Of all organs in our body, the brain is unique because it needs the highest levels of oxygen and glucose to function and to survive. The simple reason herefore is that brain cells absolutely rely on oxygen and glucose to generate energy, necessary to function normally. In stroke, reduced blood supply therefore threatens this energy balance, causing neurons to die. The Carmeliet lab discovered that brain cells sense and adapt to a shortage of oxygen and nutrients via PHD1.
The Peter Carmeliet lab observed that mice lacking the oxygen sensor PHD1 were protected against stroke induced by an obstruction of a main blood vessel supplying oxygen and glucose to the brain.

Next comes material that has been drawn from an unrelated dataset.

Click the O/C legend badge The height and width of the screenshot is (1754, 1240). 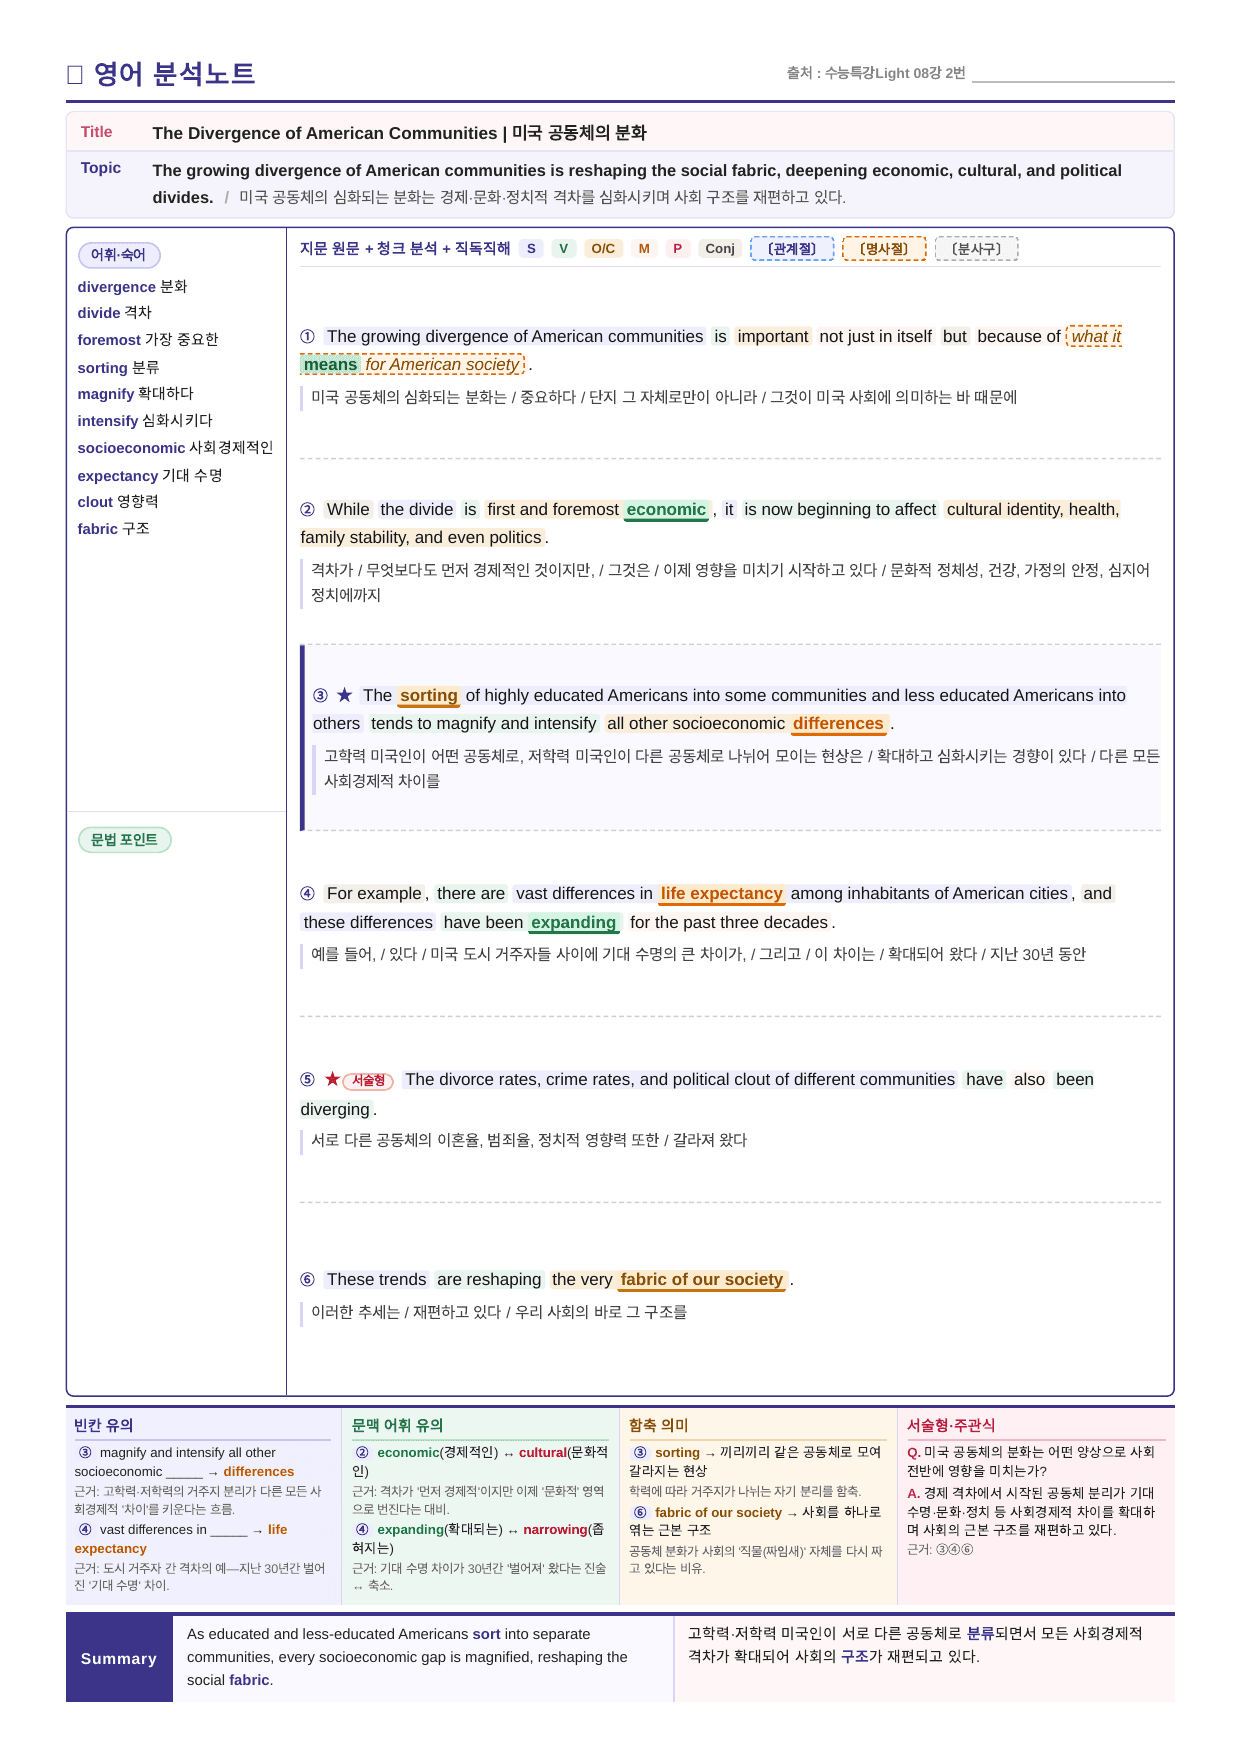pos(603,249)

Not only was their infarct size reduced by more than 70 % (which is an unusually large beneficial effect), but mice lacking PHD1 also performed much better in functional tests after stroke.
Peter Carmeliet (VIB/KU Leuven): “These results established for the first time that blocking PHD1 offered large protection against irreparable brain damage when blood vessels can no longer supply vital nutrients to brain cells.”
A critical problem when brain cells are deprived of oxygen is that they generate damaging side-products, “oxygen radicals,” which kill brain cells. Most previous stroke treatments are unsucessful, because they are based on the principle to target the consequences rather than the cause of these oxygen radicals. The Peter Carmeliet lab focused on a completely new concept, i.e. utilizing the endogenous power of brain cells to enhance the neutralization of these toxic side-products. The researchers now discovered that inhibition of the oxygen sensor PHD1 protects brain cells against these toxic side-products by reprogramming the use of sugar in low-oxygen conditions.
Scientists at VIB and KU Leuven have identified the oxygen sensor PHD1 as a potential target for the treatment of brain infarction (ischemic stroke). Despite (minor) improvements in stroke treatment, stroke remains the fourth leading cause of death and the most common reason of severe disability. The impact of stroke is overwhelming for the patient, family and society -representing one of the largest unmet medical needs. Research led by prof. Peter Carmeliet and dr. Annelies Quaegebeur (VIB/KU Leuven) indicates that inhibition of PHD1 offers protection against stroke, via an unexpected mechanism, raising hope for future stroke treatment. The study was published in the leading medical journal Cell Metabolism.